Liberty University students have become familiar with the saying “Four Quarters of Fury,” but why is it so important that the student body stays for the entire game or, better yet, shows up at all?
According to liberty.edu/flames, the Flames have been known to have one of the best student sections in the Big South Conference, but lately, the student section has not been a good representation of that statement.
“Student athletes play their best in front of big crowds,” Liberty Athletics Director Jeff Barber said. “This is the model of the best teams in the country, and that is certainly who we want to be as well.”
The Liberty men’s basketball team’s season opener and 74-53 victory over Randolph college Friday, Nov. 8 was attended by 7,043 fans and students, but only 2,596 fans attended the 68-63 home loss against Western Carolina, Saturday Nov. 15.
“It is crucial for our fans to come to the games,” Barber said. “Fans give the team a great deal of energy, and when they don’t show up, it takes away the energy level for the team.”
The Liberty University women’s volleyball team has won the Big South Championship for the past two years. Sophomore Caroline Douglas shared that having fans at the games helps her and her team gain momentum to want to perform well for the fans, which ultimately leads to victories.
“It means so much for fans to come support us at our games,” Douglas said. “People talk about home-court advantage, and I think a huge part of home-court advantage is the fans’ support.”

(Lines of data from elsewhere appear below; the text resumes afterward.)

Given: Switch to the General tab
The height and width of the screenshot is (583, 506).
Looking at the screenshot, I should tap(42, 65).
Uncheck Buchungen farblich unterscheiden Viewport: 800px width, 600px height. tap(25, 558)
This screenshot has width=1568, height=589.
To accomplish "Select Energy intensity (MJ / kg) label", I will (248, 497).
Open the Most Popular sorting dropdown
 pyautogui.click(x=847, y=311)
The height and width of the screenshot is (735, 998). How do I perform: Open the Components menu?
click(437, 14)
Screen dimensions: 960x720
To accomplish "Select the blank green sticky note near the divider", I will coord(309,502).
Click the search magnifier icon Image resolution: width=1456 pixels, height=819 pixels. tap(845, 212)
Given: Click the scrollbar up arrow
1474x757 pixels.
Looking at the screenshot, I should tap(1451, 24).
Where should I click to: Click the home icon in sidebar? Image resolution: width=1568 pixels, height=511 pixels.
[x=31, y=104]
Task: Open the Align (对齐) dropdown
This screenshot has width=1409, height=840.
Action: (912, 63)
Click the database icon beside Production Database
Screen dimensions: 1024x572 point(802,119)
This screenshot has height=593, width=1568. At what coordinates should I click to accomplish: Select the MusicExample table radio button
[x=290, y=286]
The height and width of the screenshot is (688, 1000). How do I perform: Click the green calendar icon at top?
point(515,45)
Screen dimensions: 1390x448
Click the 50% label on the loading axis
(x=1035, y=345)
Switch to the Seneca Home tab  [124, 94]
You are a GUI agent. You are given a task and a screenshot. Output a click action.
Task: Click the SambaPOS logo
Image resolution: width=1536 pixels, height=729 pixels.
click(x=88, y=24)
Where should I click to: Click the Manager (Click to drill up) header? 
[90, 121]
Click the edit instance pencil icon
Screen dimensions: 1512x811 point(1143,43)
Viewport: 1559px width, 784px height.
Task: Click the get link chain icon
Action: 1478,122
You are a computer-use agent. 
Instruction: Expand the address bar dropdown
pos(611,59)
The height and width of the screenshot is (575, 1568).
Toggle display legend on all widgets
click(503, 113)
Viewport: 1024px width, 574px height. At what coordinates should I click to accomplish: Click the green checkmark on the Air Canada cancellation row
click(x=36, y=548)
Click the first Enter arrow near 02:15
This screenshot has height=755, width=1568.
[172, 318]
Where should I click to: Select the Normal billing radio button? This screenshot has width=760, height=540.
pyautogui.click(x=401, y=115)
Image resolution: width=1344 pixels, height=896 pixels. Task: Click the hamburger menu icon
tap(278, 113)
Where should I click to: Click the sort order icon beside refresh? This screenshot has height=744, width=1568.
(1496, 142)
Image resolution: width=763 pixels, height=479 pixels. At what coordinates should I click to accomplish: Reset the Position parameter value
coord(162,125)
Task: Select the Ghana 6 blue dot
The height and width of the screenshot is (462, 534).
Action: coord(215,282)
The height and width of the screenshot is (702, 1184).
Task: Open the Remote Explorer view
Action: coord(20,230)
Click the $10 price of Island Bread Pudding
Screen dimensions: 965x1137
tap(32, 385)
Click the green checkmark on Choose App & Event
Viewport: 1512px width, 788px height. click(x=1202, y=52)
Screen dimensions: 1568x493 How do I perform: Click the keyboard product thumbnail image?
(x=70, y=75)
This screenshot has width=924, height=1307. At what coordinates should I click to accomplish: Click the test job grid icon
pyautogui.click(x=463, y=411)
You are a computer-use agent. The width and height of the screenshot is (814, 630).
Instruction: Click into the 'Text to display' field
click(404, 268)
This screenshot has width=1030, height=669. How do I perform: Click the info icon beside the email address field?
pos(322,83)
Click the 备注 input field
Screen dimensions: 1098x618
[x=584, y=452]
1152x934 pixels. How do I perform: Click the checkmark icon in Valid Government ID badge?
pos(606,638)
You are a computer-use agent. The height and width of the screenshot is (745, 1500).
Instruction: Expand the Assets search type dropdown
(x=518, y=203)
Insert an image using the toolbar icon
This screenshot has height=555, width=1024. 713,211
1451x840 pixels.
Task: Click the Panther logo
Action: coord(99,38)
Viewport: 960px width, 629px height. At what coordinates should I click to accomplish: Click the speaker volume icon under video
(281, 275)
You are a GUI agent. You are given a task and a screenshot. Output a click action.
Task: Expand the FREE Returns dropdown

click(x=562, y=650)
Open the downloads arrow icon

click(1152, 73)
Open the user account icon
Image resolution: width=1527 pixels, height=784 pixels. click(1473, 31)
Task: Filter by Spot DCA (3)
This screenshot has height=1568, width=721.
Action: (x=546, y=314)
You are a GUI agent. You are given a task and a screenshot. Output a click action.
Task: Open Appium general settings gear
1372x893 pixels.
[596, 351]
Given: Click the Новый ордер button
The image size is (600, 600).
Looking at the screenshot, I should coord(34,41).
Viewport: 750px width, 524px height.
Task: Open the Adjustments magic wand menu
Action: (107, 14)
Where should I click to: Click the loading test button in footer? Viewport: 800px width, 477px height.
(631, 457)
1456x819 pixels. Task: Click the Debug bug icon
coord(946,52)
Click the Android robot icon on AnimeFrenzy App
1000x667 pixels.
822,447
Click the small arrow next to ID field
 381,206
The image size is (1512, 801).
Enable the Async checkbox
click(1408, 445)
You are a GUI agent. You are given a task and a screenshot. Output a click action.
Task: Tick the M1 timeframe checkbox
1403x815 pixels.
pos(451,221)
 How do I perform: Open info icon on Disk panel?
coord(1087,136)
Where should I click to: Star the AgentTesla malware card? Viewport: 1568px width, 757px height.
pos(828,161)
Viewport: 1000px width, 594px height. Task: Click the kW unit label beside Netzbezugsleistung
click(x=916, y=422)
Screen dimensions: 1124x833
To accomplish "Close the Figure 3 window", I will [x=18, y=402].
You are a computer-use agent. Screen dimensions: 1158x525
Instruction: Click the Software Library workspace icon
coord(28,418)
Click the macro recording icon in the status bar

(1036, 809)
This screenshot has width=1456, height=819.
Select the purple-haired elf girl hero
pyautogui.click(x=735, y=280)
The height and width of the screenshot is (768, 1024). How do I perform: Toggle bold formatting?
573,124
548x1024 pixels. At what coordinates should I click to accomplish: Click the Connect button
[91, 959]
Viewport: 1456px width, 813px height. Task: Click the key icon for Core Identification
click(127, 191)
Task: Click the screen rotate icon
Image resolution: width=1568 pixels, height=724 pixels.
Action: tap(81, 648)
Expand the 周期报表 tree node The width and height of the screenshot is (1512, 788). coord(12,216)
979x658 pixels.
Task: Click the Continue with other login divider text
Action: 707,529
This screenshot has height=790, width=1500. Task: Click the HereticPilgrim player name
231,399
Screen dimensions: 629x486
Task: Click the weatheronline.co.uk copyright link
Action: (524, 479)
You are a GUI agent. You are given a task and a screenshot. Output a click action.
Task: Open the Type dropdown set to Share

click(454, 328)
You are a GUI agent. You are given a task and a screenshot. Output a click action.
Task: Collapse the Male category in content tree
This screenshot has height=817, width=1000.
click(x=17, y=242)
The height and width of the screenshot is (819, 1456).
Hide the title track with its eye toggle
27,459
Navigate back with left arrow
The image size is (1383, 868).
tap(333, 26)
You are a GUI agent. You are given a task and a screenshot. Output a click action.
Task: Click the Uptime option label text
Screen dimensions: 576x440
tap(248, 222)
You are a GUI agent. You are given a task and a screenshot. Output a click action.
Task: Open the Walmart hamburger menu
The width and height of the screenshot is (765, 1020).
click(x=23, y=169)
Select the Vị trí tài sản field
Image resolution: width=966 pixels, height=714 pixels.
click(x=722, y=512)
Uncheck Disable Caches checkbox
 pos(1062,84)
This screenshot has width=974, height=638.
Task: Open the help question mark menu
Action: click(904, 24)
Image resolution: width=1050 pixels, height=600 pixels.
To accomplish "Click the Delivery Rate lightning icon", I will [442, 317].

Liberty has been working a great deal to get students to attend games by giving out free thunder sticks, hand-clappers and even posters. They also give away free T-shirts to a certain number of fans who arrive early to the game, but what is the real reason behind Liberty Athletics trying to persuade students to stay for the whole game?
“The fourth quarter is the most important quarter of the game, since many games are decided at that time,” Barber said. “When fans leave early, it has a negative effect on the team. When they stay, not only does it energize the Flames team, but it makes it much harder for the opponent to be successful.”
At the end of the day, we can all agree that we want our athletic teams to be successful, but in order for that to take place, fans have to be willing to support the athletes.
“Some of our games this year have been barnburners,” redshirt sophomore football player Zach Schreiber said. “The support of the fans seriously makes a huge difference late in the second half because most teams are not used to playing in such a high-volume environment.”
It is time for Liberty students to stop making excuses for why not to attend and help cheer the Flames to victory.